What this has to do with the Roundup controversy is this: The use of Roundup involves spreading millions of gallons of herbicide across hundreds of thousands of acres of farmland (not to mention suburban yards). The chemical is harmful to some degree to many forms of life beyond the targeted weeds. Whether alone or in combination with any of thousands of other chemical toxins discharged deliberately as herbicides and pesticides and as a byproduct of production processes such as those that produce plastics or other chemicals, it is impossible to imagine that it will not sicken a certain number of people and wildlife, including amphibians, fish and insects, some of whom will suffer and die. Because of its ubiquity, it is a major component, to some degree, of the chemicalization and degradation of Nature. In light of one’s spiritual and ethical identification with Nature, with Being, wouldn’t one seek an alternative friendlier to existence?

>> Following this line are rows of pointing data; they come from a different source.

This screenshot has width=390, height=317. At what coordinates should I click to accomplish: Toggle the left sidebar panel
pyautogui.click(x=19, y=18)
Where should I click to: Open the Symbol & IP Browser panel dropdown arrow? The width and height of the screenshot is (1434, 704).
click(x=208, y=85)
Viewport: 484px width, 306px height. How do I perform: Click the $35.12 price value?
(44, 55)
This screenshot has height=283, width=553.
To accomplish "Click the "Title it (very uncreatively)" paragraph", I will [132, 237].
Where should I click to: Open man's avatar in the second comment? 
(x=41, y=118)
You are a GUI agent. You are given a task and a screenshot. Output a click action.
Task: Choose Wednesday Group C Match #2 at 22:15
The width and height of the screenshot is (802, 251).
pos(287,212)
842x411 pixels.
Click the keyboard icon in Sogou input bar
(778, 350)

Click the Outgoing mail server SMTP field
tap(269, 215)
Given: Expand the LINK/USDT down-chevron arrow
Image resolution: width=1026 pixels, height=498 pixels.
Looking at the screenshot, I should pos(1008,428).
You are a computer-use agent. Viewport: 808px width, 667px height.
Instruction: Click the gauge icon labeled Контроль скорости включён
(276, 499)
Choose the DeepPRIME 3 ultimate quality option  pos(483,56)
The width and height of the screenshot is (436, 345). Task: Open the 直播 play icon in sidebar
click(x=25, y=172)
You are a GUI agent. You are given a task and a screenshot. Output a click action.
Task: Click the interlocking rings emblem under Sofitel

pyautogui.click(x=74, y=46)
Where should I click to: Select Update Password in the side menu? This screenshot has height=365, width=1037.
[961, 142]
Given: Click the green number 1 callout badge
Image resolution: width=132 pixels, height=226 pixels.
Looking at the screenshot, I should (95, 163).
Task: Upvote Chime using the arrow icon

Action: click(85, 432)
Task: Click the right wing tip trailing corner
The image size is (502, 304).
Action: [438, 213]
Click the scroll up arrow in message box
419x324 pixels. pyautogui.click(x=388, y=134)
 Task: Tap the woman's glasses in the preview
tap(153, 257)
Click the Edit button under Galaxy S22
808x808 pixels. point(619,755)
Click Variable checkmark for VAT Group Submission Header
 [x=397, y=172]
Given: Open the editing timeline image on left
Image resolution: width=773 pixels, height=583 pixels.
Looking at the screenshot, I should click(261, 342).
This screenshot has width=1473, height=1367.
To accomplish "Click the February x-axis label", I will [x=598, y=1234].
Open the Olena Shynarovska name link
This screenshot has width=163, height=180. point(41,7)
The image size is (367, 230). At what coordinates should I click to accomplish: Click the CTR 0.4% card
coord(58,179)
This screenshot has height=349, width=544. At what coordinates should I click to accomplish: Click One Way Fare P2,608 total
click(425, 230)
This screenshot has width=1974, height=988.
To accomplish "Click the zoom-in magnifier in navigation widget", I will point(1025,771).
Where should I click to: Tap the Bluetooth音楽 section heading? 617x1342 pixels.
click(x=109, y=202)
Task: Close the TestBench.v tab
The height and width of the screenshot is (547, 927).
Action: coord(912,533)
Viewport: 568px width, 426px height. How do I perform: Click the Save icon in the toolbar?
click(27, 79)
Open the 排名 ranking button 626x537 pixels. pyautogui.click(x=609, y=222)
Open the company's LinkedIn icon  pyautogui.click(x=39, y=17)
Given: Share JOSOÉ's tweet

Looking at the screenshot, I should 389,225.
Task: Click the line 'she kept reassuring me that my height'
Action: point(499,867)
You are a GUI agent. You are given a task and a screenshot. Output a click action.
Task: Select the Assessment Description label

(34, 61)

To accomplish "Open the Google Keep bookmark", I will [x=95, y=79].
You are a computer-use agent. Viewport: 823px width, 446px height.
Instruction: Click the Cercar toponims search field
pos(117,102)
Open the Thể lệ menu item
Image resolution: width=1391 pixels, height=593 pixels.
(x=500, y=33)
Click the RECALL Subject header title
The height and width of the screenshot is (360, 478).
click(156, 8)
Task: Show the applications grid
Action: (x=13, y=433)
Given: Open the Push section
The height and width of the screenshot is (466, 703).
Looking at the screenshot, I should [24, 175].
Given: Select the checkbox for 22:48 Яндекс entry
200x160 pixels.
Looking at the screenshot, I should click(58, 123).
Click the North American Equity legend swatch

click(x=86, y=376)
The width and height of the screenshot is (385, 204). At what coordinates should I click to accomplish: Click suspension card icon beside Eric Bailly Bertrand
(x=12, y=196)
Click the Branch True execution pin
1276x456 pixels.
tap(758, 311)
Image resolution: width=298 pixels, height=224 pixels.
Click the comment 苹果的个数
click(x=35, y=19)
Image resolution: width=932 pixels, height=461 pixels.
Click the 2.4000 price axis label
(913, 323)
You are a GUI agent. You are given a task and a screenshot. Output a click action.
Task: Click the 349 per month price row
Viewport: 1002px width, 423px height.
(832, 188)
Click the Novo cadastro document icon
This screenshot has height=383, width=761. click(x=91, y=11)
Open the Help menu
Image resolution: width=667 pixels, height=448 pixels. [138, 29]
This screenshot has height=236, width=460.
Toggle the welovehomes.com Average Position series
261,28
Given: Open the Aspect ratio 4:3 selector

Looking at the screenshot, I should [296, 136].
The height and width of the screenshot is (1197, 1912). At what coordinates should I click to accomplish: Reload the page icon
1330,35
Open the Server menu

Change is always difficult, but research and practice on what are called Sustainable Agricultural Practices is not new and information not hard to find. One might begin at https://www.ucsusa.org/food-agriculture/advance-sustainable-agriculture/what-is-sustainable-agriculture, which is the Union of Concerned Scientists’ website, and move out from there. However, one goes about it, I propose that any farmer who doesn’t seriously examine alternatives to his chemicalized practices may have forgotten that even capitalism operates within a more inclusive and richer matrix that mere profit-seeking. There is something that strikes some ears as discordant—and not just those attached to people dying—when farmers who have been presented with jury verdicts convicting a substance of causing cancer respond that it’s “just lovely” and “a fabulous tool.”

But if Roundup accomplishes what its users want it to, how prudent would it be to risk alternatives? From the purely economic perspective, not prudent at all, unless some alternative promised even more profit. But if the perspective is not exclusively materialistic, if it widens to include concern for the Earth and for those who might ingest or inhale glyphosate, and even further if it considers the larger effects of industrialized agricultural practices and industrialized values as a whole on society and Nature, then it seems to me that prudence hits pause while it takes another look. Imprudent, profit-centered practices have brought us to the present highly perilous state of human-caused climate disruption, land and ocean degradation, and vast biodiversity loss, including once again the prospect of an avian “silent spring,” since it’s just been reported that bird populations worldwide have declined by 29% (that’s 2,900,000,000 individual bluebirds, robins, cardinals…) over the last fifty years. Human heedlessness, of which use of Roundup is but one aspect, is making a mess of the world—microplastics are literally everywhere and even Space is so littered with debris of Earth origin that concerns arise about safety of future spaceships and satellites—and who but us can clean it all up?

Questions float through my mind at the prospect of climatic apocalypse—Are we a suicidal species? Or has Gaia determined that, like a diseased and hopelessly damaged limb, Homo sapiens must be amputated for the sake of the whole?